Hi! I think you're misunderstanding what that TorBrowser option actually does -- it's not something that could coherently be added to Firefox.
That "content alignment" config option isn't a standalone feature -- it a *piece of a broader anti-fingerprinting feature* that's specific to TorBrowser, which they call "letterboxing". Basically, TorBrowser constrains the web content rendering area to be some "standard" size that's typically **smaller than your browser window**. This necessarily means you end up with some unused dead-space in your browser window, and so TorBrowser gives you this Content Alignment option to let you decide whether you want all that dead space at the end vs. evenly-spaced.
There's a blurb in the settings in TorBrowser to explain it a bit, which I think was just-off-the-top-of-the-scrolled-area in your screenshot -- that explanation says:
> Content alignment > Tor Browser's Letterboxing feature restricts websites to display at specific sizes, making it harder to single out users on the basis of their window or screen size. Learn more > Choose where you want to align the website’s content.
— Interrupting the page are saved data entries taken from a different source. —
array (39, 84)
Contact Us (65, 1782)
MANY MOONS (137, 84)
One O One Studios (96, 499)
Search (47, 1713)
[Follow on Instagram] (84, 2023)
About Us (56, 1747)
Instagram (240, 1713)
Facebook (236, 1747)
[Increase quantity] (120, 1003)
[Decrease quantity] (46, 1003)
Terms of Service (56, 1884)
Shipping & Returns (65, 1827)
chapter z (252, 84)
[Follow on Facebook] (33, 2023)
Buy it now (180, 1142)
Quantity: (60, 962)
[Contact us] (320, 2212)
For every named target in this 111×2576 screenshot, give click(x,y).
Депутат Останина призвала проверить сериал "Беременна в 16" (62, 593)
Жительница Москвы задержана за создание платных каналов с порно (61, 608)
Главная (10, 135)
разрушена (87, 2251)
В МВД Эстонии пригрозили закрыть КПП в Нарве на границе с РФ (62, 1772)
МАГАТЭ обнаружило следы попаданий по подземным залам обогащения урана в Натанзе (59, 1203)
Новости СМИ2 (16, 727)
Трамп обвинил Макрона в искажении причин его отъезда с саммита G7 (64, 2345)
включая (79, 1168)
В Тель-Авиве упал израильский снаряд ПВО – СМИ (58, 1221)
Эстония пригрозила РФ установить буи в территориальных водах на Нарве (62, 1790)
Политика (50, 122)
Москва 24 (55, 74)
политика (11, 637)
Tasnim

Firefox doesn't do this letterboxing thing, because we aim for a different place on the usability-vs.-fingerprintability spectrum. So Firefox doesn't have any such dead-space for content to be aligned into.
To illustrate Tor's feature a bit, here's how an extremely-plain website looks in TorBrowser with "content alignment: top" vs. "content-alignment: middle".
Top:
Middle (notice that now there's a strip of purple dead-space between the URL bar and the white web-content-rendering-area)
The purplish/bluish area around the side here is the "dead space" that I'm talking about, which TorBrowser is taking away from the web content rendering area (and then letting you choose whether to put the web content area top vs. center aligned in that dead space).
In Firefox, there's no such dead space; we just fill the browser window, and there's nothing to align.